D’où les fameuses scènes de sexe: si Kechiche avait songé à demander à des lesbiennes leur avis sur les positions sexuelles utilisées par les actrices, j’ose espérer qu’on ne se serait pas retrouvés avec ce genre de scènes. Je peux comprendre que Kechiche ne veuille pas d’un moment de pur érotisme (même si franchement, c’était digne d’un mauvais film pornographique hétéronormé) mais qu’il y préfère un moment de concrétisation de leur amour. Sauf que la concrétisation n’est absolument pas crédible, que ce soit par les positions ou par l’assurance dont fait preuve Adèle alors que c’est sa première fois. Alors que tout le reste était finalement assez réaliste, cette scène créé une véritable cassure. C’est bien beau de vouloir représenter des lesbiennes, mais c’est quand même embêtant de rater la scène déterminante…

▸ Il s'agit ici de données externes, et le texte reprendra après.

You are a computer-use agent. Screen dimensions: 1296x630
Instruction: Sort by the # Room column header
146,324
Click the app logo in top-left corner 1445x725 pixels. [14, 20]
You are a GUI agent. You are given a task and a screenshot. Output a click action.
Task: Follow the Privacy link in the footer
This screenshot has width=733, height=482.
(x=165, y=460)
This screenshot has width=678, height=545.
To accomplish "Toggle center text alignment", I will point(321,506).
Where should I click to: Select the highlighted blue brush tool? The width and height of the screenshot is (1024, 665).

Enfin, les problématiques LGBT sont aussi absentes de la deuxième partie du film. Ce qui nuit véritablement à la relation entre Adèle et Emma, c’est le placard. Tout le long du film (et surtout de la BD: c’est ce qui la tue littéralement à petit feu), Adèle se bat contre son homosexualité et contre son amour pour une femme qui elle, assume son homosexualité, milite et est dans une famille plus ouverte.

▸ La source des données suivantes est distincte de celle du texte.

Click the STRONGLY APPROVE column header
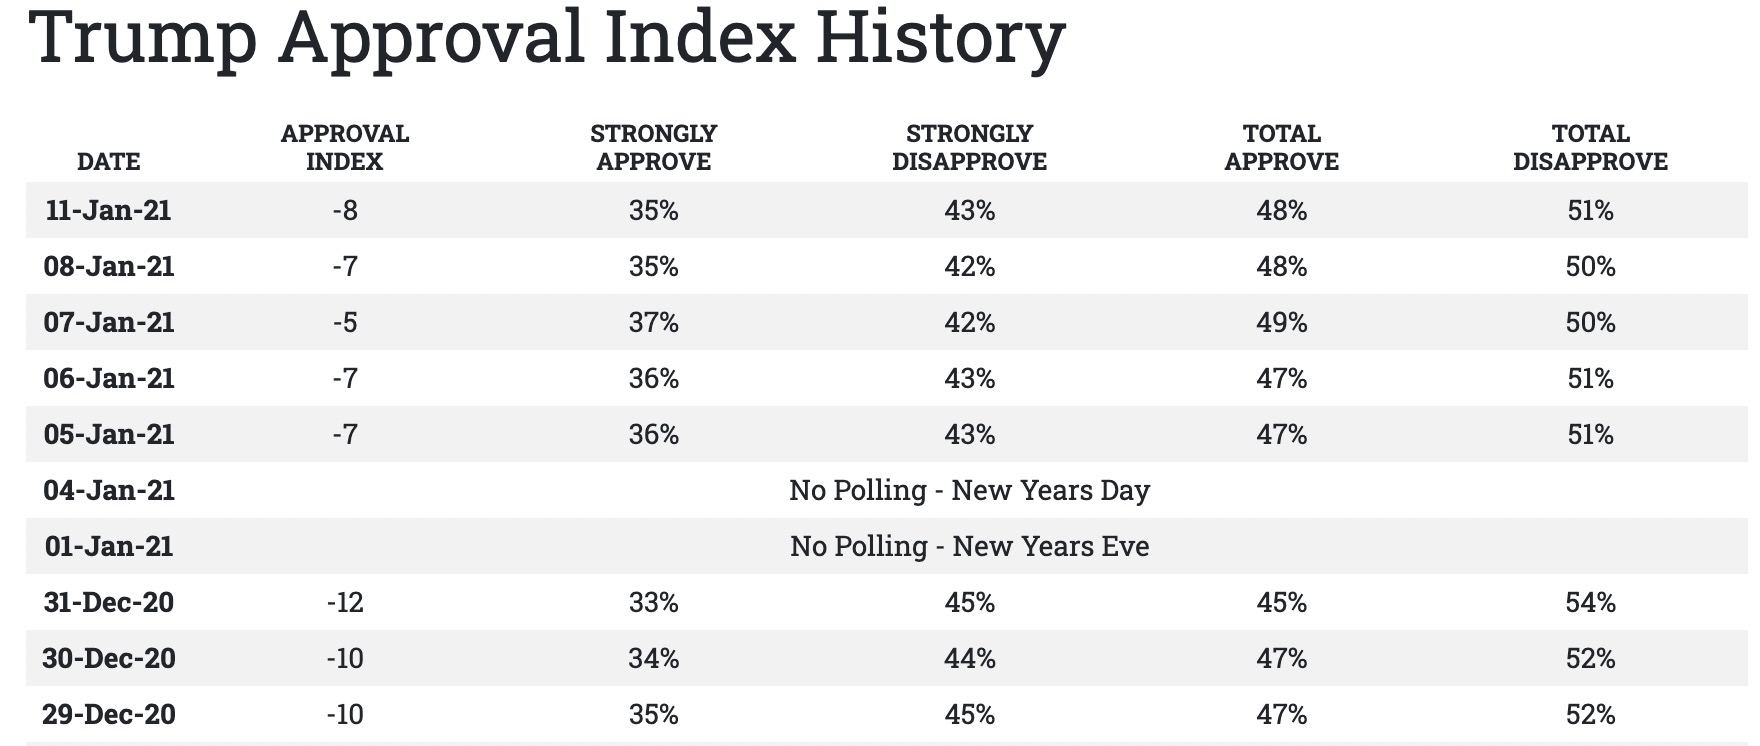The image size is (1760, 746). [653, 147]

Le vrai propos devrait être, selon moi, le placard qui ronge Adèle et qui ronge son couple, l’empêchant de l’assumer complètement et qui va le détruire encore plus que ne le font les différences sociales. Une fois de plus, une telle relation ne peut pas se présenter comme une relation universelle, bien que les sentiments le soient.

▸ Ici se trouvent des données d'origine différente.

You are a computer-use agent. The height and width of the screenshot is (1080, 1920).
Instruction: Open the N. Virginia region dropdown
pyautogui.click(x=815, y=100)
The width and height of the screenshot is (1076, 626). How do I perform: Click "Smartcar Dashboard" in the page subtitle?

La fin du film m’a également laissée dubitative: la caméra suit Adèle qui sort du vernissage de l’exposition de son ex, convaincue qu’elle n’a plus rien à faire dans son monde. Elle a auparavant parlé à un comédien loin d’être moche (et déjà croisé des années plus tôt, à l’anniversaire qu’elle a organisé pour Emma), qui la voit partir et commence à la suivre avant de se raviser. Que faut-il comprendre de cette fin? La suggestion d’une possible romance avec lui, considérant son histoire avec Emma comme «une passade lesbienne»? Ou le fait qu’elle avance sans se retourner vers lui signifie-t-il qu’elle «reste lesbienne»? Cette fin semble être faite pour contenter tout le monde et c’est bien son problème.

Que retenir alors de La vie d’Adèle? Le film n’est pas évident à juger. En tant que lesbienne, je suis très dubitative quant à la représentation du couple et de son histoire. En tant que cinéphile, je suis satisfaite de ce film qui regorge de beaux plans et de scènes justement jouées. Mais je regrette des ruptures violentes qui tranchent avec la qualité générale: incohérences, trop nombreuses références artistico-littéraires (qui pour moi ne sont souvent là que pour montrer la culture du réalisateur)…
En soi, ce film n’est pas désagréable (j’ai vu pire, comme L’inconnu du lac qui avait au moins eu la bonne idée de ne durer que 1h30 et non 3 heures). Mais la qualité de la BD est tellement supérieure que j’en viens à regretter son adaptation.

PS: Je ne suis volontairement pas revenue sur le comportement problématique de Kechiche et de ses actrices: le Docteur Marv le fait déjà très bien ici. Sachez cependant que cela entre en compte dans ma critique du film, partant avec un a-priori très négatif.